Stephanie Molstre-Kotz tries to create skies that are like something out of a Gothic novel. She uses pastels to create giant purple bruised clouds, flashes of lightning, and to suggest of whipping winds in dark and stormy scenes.
In many of her pieces, as in Asian landscape paintings, humans are dwarfed by the dramatic skies and ethereal scenes. In some, tiny, shadowy figures hold strings that loop up into the sky attached to something unseen. In others, antique flying machines battle the elements.
"Sometimes the sky is the only celestial part of the suburbs," said the Rosemount artist. "All you have to do is tilt your head up. The sky informs you that you are part of nature. In the end, if I just look outside, it tells me everything I need to do to put into my work."
Molstre-Kotz's work is now on display at the Robert Trail Library in Rosemount through Oct. 31.
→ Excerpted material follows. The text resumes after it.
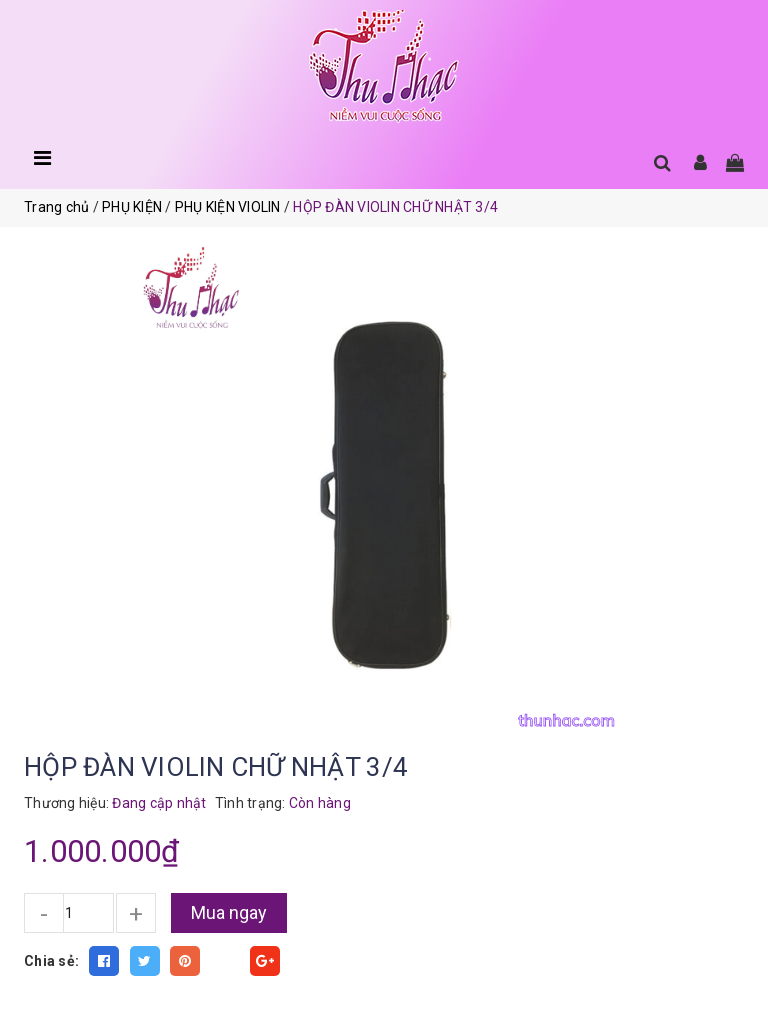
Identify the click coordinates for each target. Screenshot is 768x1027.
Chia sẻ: (51, 961)
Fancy (225, 961)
Her work — a combination of pastels, painting, and mixed media — often merges abstract backgrounds with more representational depictions of animals and humans. She draws inspiration from sources as varied as the atmospheric work of British Romantic landscape painter J.M.W. Turner and the "guttural" abstract calligraphic pieces of American artist Cy Twombly. Molstre-Kotz appreciates Twombly's palimpsest quality, where the original writing has been erased but traces remain and become part of the art.
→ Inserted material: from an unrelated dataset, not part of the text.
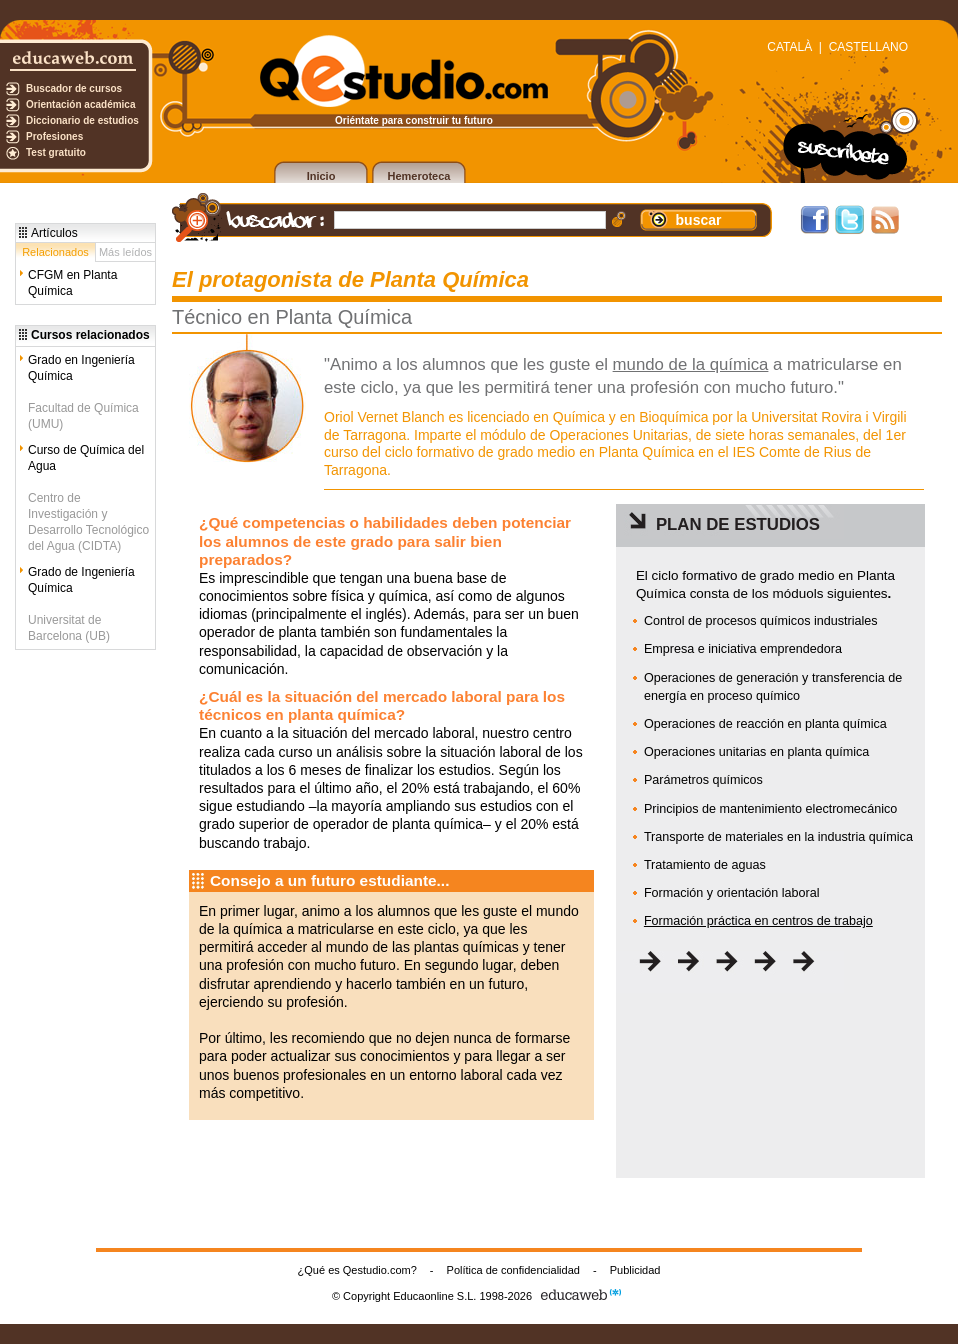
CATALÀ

"I erase about 50 percent of what I make," she said, pointing to the eraser shavings on her studio floor.
Before she occupied her airy studio in the Casket Arts Building in Minneapolis, she spent many years working in her basement studio at home, often drawing the most readily available models — her kids — and many of the pieces in the Rosemount show feature children. "I really enjoy drawing children because they're funny," she said. "My kids really inform my work."
Now her kids make her sit for them, as both became artists, and, as she did, went on to attend the Minneapolis College of Art and Design.